Understanding Drug And Alcohol Addiction Recovery: How Does It Work?

Imagine that you are addicted to something. Heroin, painkillers, alcohol, diet pills, it does not matter. The important thing for this example is that you have a vice that is causing you physical symptoms that make it difficult to function. Days are getting longer and harder.

Where do you go for help? Well, nine times out of ten you do not go to your boss. Some bosses will be sympathetic to your plight. But most are only keeping you around for the labor they can extract from you. And that means they will treat addiction as a personal problem.

You can expect to face the same scrutiny from casual acquaintances. On average, people generally view drug addiction as the result of poor life choices. Which is strange, is it not?

There are a few things that people have to learn about what drug addiction is, how it works in the human body, and how recovery from drug and alcohol addiction works.

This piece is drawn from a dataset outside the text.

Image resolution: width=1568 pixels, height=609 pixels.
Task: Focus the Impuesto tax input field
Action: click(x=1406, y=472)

So, let’s get started. You can head to the Ocean Recovery site for more info.

Addiction is Not a Choice

Nobody willingly gets addicted to drugs or alcohol. The problem is that many people think that it is a choice. They make the observation: “They did drugs too much and got addicted. They might not have chosen to get addicted, but they made the choice that got them addicted.”

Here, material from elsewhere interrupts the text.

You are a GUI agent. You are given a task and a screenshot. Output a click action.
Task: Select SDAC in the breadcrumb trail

This rhetoric is highly academic. It is the worst kind of observation, that is the kind that uses the truth to say something false. Because yes, people who are addicted to drugs and alcohol almost always used these things. But that does not necessarily mean they made a choice to do so.

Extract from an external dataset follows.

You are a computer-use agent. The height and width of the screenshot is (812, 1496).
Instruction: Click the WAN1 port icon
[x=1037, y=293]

There are three ways that a person gets addicted to drugs and alcohol.

Unknowingly

This is more common than you might think. People are prescribed painkillers that they do not need all the time, thanks to the United States’ horribly corrupt pharmaceutical industry.

Socially

When someone gets addicted due to social pressure it is usually the result of fraternizing with people where the illicit substance is a normal part of the social interaction. They do not need to have substances pushed on them. The substances are just part of the normal environment.

This is one of the most common ways people get addicted to things. Using cocaine too much at parties, drinking too much socially, and then eventually not being able to function.

Neglectfully

Anyone who recreationally uses drugs or alcohol can fall into this, and we mean anyone. This pathway to addiction is the most similar to the “used too much, got addicted” line of thinking.

But what people do not tell you is that it can happen so easily. You can develop dependencies on alcohol much more quickly than you’d think. With opioids it is even worse, where one powerful dose can make your immune system crave it desperately.

So, what do all of these things have in common? A few things. To begin with, they can happen without a person realizing. A person usually becomes an addict as a consequence of their environment, whether that is due to being handed pills, or taught that drinking is normal.

Addiction is a Disease

This is the most important thing to understand about addiction. Similar to depression and anxiety, addiction is a problem that emerges from the nervous system. It is an elevated want or craving for something that debilitates part of the body to make life easier for the mind.

This has more in common with a mental illness than a physical illness. And most importantly, it is more similar to an illness in every way rather than some degraded sense of being. But people are so scared of addiction that they see an addict and reflexively explain it away.

“I can’t be like them. I make good choices.” People will say that, but if your doctor betrays your trust and takes a kickback from a painkiller manufacturer to prescribe you an addictive medication, did you really make any choice at all? No, your justifiable trust was betrayed.

Addiction is Cured Through Treatment

It is important to frame addiction as a disease and not a choice because the only way—not the best way, not the worst way, but the only way—to deal with addiction is through treatment.

How does one treat the disease of addiction? Let’s talk about some ways.

Weaning

This is the first step than many addicts have to take, especially alcoholics. The body’s chemistry is so accustomed to the substance that it is no longer producing chemicals it needs to stay healthy. Going “cold turkey” and taking away the substance entirely can be damaging.

Instead, addicts should carefully come down off of their vice. That means taking less and less of it over time. And yes, that even means relapsing. No one who has an addiction has ever kicked it perfectly, and relapsing is an expected part of the process.

Medication

Due to the chemical nature of addiction, supplements will frequently be required to help stabilize the addict’s body. These can include melatonin, iron, and other crucial vitamins and minerals.

Therapy

It is important for the addict to know what choices brought them to their addiction. No addict chooses to be addicted, but their choices can have an influence on whether their addiction stops or keeps going. Accountability is important, but do not take it too far.

Always remember that the point is to help them, not to condemn them.

Conclusion

There are so many more layers to addiction than even all we presented here. The physiology of addiction in particular is incredibly deep, as the way the body craves things is different from most other emotional experiences. But the point here is not to talk about that.

The point is that the key to understanding drug and alcohol addiction and recovery is that addiction is a disease, and recovery is the treatment. And like all treatments, it takes time and consistent application for it to see results.